Data extracted from a collection:
***

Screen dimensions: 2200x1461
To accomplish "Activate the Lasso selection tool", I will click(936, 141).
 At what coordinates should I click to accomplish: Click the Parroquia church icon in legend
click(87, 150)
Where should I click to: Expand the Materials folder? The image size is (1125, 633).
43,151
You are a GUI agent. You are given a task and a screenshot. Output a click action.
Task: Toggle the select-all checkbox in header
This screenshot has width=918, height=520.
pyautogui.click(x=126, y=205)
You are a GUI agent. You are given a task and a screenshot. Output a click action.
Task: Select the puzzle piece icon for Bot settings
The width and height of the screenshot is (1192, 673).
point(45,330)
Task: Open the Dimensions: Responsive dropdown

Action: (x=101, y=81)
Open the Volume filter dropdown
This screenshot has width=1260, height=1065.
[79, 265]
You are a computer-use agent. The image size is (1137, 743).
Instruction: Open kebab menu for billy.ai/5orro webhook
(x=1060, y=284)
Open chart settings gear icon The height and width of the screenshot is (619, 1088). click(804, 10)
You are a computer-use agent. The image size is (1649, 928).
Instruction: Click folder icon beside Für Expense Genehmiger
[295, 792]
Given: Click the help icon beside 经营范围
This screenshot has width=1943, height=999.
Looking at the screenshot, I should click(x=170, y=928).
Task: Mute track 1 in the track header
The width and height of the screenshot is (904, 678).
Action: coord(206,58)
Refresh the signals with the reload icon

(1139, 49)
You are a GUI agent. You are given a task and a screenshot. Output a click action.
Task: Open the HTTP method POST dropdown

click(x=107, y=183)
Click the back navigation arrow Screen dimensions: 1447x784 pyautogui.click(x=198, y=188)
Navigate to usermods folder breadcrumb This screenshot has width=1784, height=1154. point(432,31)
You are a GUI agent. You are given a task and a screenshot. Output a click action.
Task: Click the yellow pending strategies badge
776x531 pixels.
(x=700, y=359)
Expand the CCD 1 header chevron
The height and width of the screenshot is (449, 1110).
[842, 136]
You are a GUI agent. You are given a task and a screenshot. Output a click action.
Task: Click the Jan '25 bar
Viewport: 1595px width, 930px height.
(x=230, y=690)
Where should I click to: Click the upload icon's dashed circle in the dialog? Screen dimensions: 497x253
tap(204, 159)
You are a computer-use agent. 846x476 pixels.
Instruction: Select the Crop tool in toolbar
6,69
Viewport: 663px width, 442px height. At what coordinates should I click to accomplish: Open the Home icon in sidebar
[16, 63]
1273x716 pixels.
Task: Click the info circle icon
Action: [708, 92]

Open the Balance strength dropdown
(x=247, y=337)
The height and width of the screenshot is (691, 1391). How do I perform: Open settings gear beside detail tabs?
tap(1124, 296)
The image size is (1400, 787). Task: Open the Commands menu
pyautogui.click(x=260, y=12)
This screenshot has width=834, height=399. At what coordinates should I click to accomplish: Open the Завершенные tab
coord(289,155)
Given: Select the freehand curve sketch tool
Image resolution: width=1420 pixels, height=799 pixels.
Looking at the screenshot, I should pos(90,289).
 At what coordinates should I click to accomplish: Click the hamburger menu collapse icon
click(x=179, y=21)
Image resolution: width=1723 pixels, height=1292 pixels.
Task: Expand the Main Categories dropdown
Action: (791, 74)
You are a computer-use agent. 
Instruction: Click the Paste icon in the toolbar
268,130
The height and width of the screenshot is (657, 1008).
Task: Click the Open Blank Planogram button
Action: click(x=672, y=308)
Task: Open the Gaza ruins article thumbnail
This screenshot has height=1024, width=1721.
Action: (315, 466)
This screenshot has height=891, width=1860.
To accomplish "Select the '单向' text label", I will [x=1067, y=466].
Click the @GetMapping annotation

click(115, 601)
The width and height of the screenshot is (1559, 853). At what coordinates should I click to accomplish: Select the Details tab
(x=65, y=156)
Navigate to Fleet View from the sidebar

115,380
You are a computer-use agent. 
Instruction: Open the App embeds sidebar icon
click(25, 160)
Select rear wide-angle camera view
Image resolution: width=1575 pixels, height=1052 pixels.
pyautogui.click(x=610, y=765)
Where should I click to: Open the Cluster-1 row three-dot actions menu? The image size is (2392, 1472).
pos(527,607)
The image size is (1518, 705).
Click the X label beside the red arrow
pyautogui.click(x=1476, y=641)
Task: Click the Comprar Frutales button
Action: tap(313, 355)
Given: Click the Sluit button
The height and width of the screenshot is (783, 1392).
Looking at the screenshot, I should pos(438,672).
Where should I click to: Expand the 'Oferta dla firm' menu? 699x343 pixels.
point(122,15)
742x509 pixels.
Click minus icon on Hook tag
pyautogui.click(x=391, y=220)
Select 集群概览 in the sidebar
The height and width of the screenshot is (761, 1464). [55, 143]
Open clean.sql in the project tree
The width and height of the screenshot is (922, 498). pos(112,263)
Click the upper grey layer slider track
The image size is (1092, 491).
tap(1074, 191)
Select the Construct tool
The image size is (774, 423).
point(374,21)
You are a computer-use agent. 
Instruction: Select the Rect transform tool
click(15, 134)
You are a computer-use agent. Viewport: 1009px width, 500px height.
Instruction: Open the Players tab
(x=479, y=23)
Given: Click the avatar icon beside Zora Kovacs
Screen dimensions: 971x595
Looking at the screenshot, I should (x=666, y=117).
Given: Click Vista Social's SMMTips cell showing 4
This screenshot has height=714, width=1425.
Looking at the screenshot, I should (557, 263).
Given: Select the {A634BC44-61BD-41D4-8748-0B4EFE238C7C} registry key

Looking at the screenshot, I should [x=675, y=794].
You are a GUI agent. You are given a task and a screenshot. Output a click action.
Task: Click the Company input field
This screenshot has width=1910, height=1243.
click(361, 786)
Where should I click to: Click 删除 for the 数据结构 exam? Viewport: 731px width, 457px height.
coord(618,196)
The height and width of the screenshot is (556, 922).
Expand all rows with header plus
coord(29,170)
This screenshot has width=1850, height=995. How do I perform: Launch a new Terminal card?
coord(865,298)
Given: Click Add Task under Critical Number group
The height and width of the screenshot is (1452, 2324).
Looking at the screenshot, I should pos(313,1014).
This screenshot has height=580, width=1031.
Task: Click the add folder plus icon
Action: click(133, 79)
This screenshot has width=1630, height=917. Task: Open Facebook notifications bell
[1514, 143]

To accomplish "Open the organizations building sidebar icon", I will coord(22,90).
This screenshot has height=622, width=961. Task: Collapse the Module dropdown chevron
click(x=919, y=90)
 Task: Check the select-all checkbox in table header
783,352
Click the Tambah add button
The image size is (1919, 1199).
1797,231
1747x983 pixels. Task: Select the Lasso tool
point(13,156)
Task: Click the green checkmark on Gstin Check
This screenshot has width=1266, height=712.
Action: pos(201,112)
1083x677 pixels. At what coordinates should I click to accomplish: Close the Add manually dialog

***

## YOUR GOAL
Could you write out, exactly as they stand, only the lines above that begin at the line with "The width and height of the screenshot is (1192, 673)." and stop after the line with "You are a computer-use agent. The image size is (1137, 743)."?

## EXERCISE SOLUTION
The width and height of the screenshot is (1192, 673).
point(45,330)
Task: Open the Dimensions: Responsive dropdown

Action: (x=101, y=81)
Open the Volume filter dropdown
This screenshot has width=1260, height=1065.
[79, 265]
You are a computer-use agent. The image size is (1137, 743).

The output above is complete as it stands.